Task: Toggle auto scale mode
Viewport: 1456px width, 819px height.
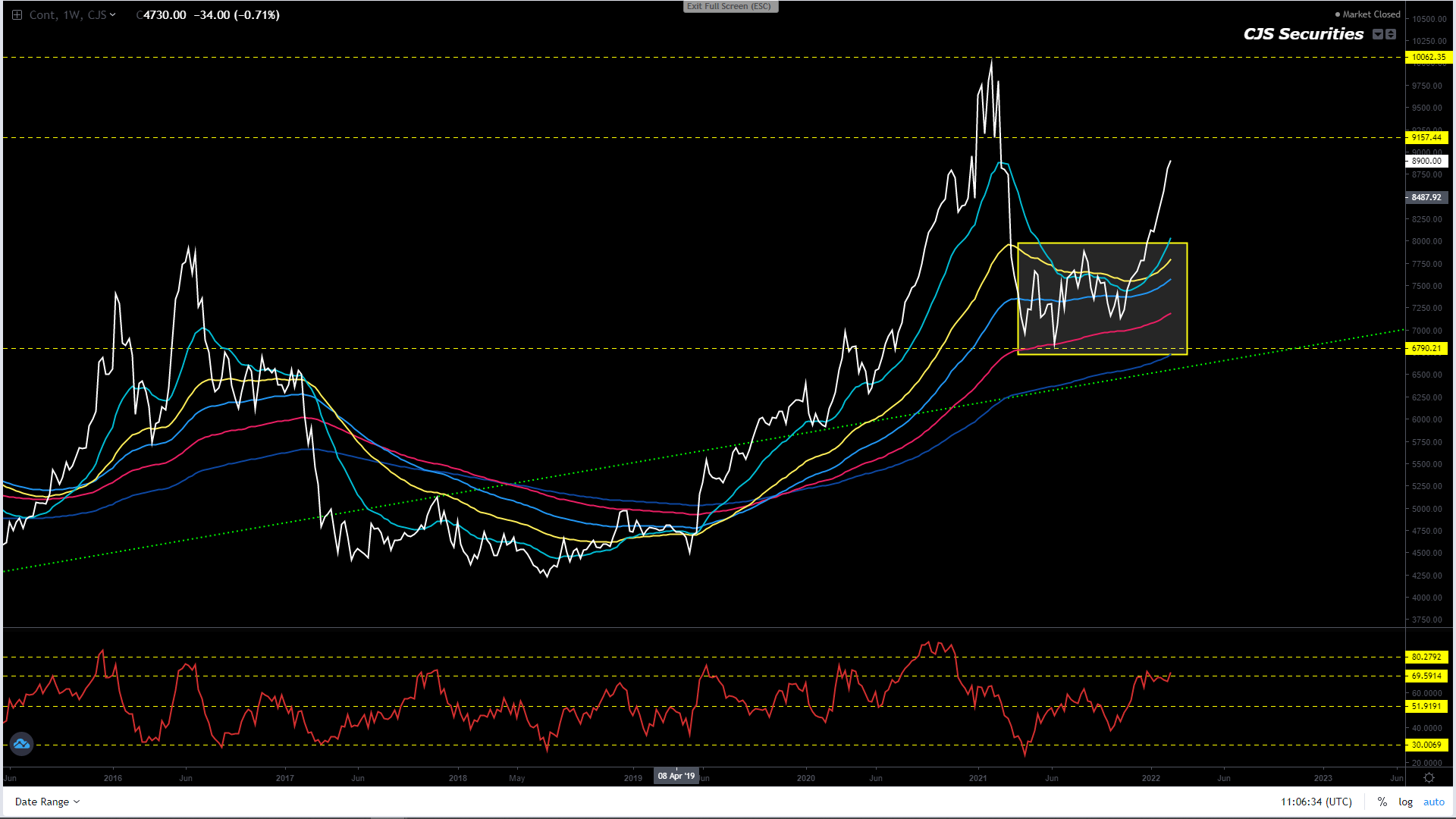Action: 1433,802
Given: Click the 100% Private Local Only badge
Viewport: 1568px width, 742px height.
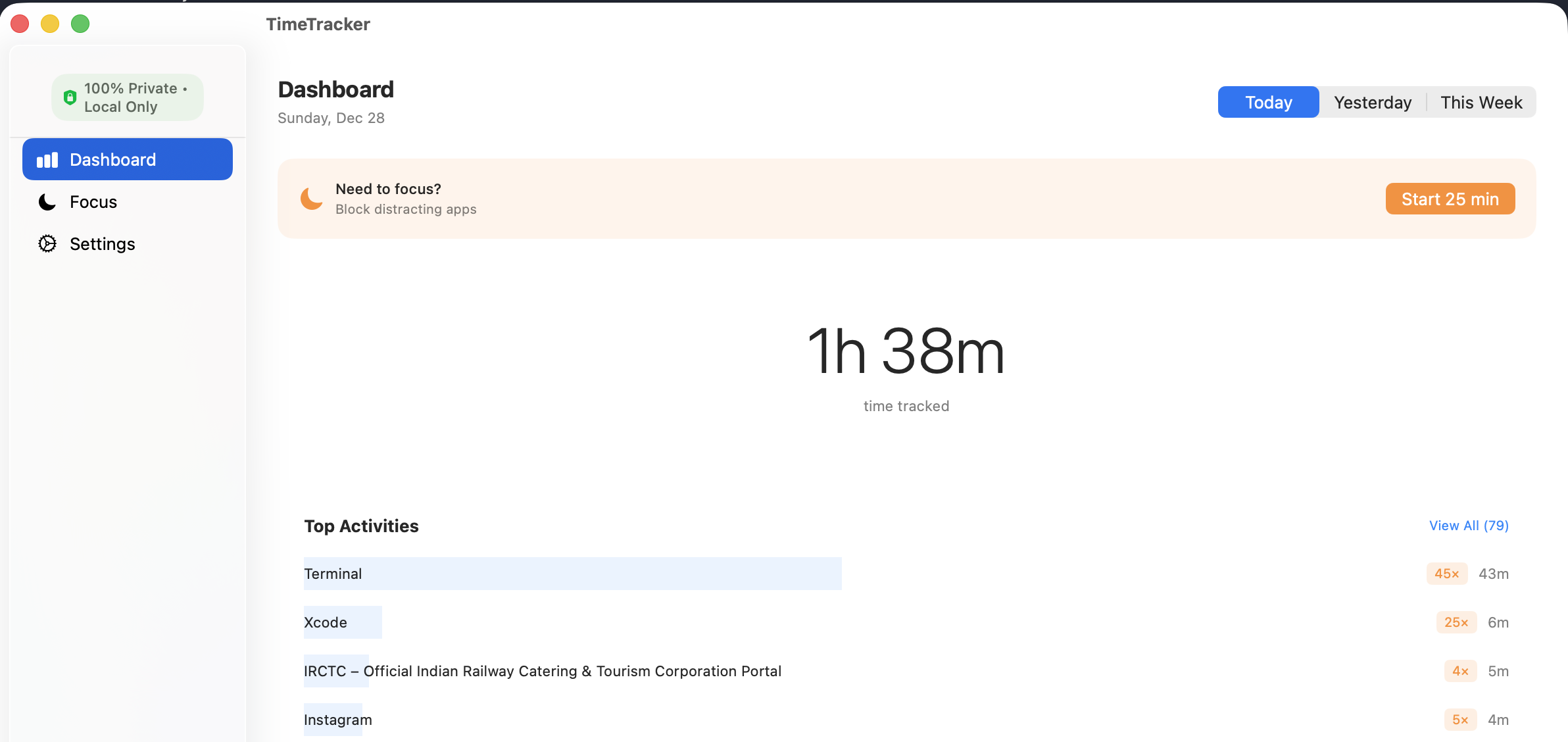Looking at the screenshot, I should [x=127, y=97].
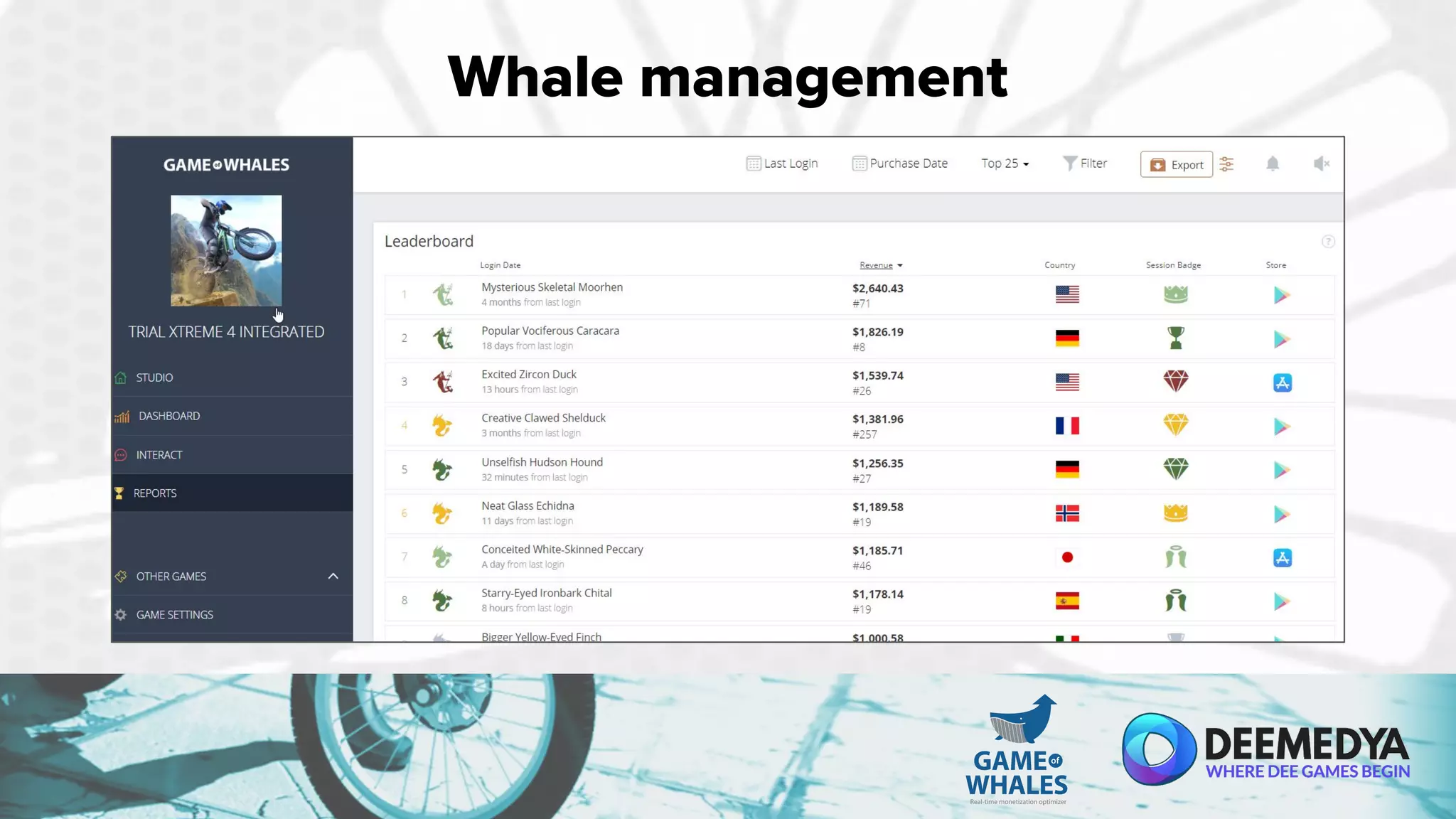The height and width of the screenshot is (819, 1456).
Task: Click the App Store icon for Excited Zircon Duck
Action: pos(1282,382)
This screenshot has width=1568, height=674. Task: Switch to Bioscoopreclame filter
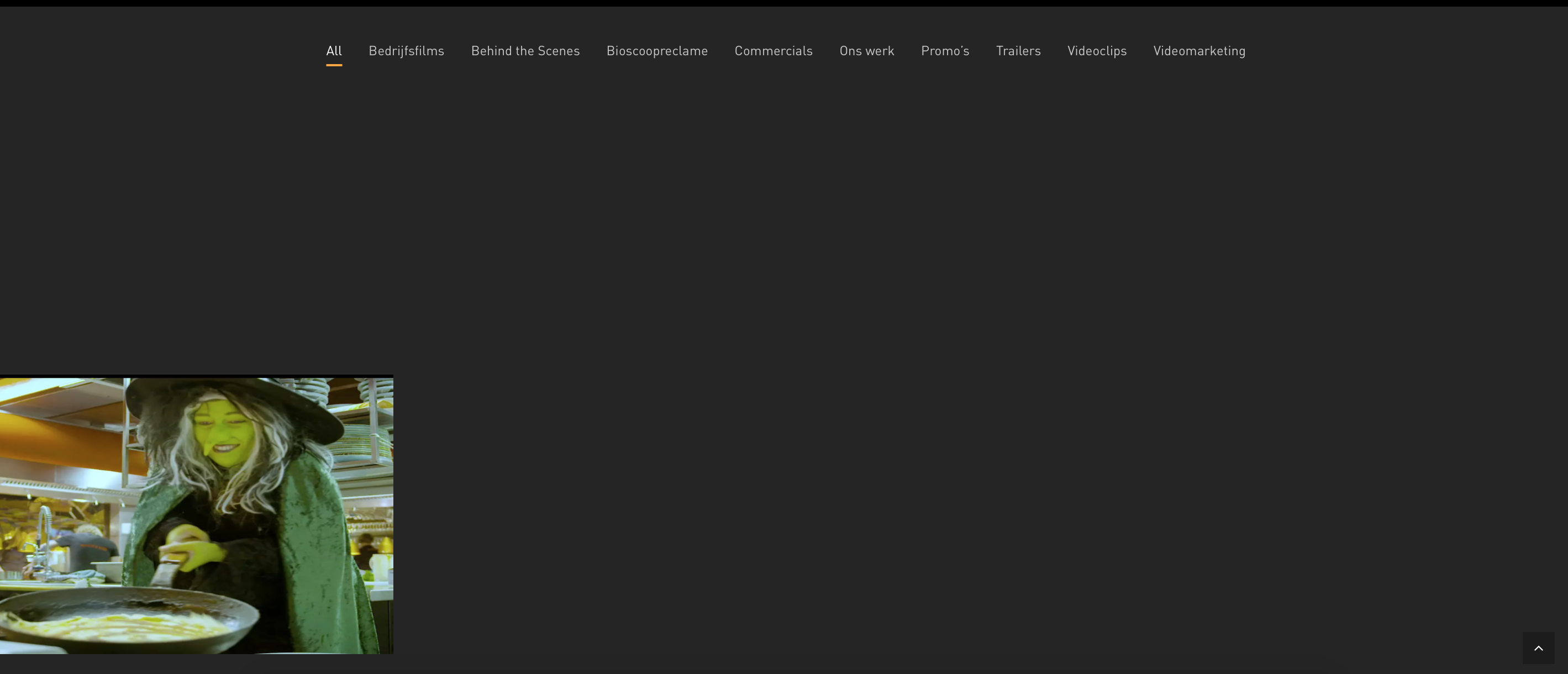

§ About this exercise:
None of the pictures should be copied, but every record above must be returned exactly.

§ Response for this exercise:
Task: Toggle auto scale mode
Viewport: 1456px width, 819px height.
Action: 1433,802
Given: Click the 100% Private Local Only badge
Viewport: 1568px width, 742px height.
Looking at the screenshot, I should [x=127, y=97].
The height and width of the screenshot is (819, 1456).
Task: Click the App Store icon for Excited Zircon Duck
Action: pos(1282,382)
This screenshot has width=1568, height=674. Task: Switch to Bioscoopreclame filter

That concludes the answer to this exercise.